Artikel 10 Spatiale resolutie
§ 1
De conformiteitbeoordeling van de spatiale resolutie wordt ten minste jaarlijks op kwalitatieve of kwantitatieve wijze uitgevoerd.
§ 2
Men neemt een statische opname in een matrix van ten minste 256x256 pixels met een teltempo van maximaal 20000 cps per detector.
§ 3
Voor de kwalitatieve methode gebruikt men een floodsource of puntbron, samen met een bar kwadrant fantoom.
§ 4
Voor de kwantitatieve methode gebruikt men een lijn- of puntbron en berekent men de FWHM met de bron op een vaste afstand van de collimator.
§ 5
De gemeten spatiale resolutie mag niet meer dan 20 % afwijken van de spatiale resolutie gemeten tijdens de initiële test.
§ 6
De waarden worden opgevolgd in de tijd.
Artikel 11 Extrinsieke lineariteit
§ 1
De conformiteitbeoordeling van de extrinsieke lineariteit wordt ten minste jaarlijks uitgevoerd.
§ 2
Men neemt een statische opname van een floodsource of puntbron met bar kwadrant fantoom, in een matrix van ten minste 256x256 pixels met een teltempo van maximaal 20000 cps per detector.
§ 3
De extrinsieke lineariteit wordt visueel gecontroleerd op distorsies.

________________

Opdracht:
Vervang "floodsource" door "vlakbron" en geef het stuk uit het tekstfragment hierboven opnieuw, te beginnen bij de woorden "Artikel 10 Spatiale" en tot en met "bar kwadrant fantoom.".

Datasetregels:
________________

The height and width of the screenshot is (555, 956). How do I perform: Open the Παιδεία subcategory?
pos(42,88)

________________

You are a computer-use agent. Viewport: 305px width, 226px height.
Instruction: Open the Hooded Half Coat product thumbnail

________________

Antwoord:
Artikel 10 Spatiale resolutie
§ 1
De conformiteitbeoordeling van de spatiale resolutie wordt ten minste jaarlijks op kwalitatieve of kwantitatieve wijze uitgevoerd.
§ 2
Men neemt een statische opname in een matrix van ten minste 256x256 pixels met een teltempo van maximaal 20000 cps per detector.
§ 3
Voor de kwalitatieve methode gebruikt men een vlakbron of puntbron, samen met een bar kwadrant fantoom.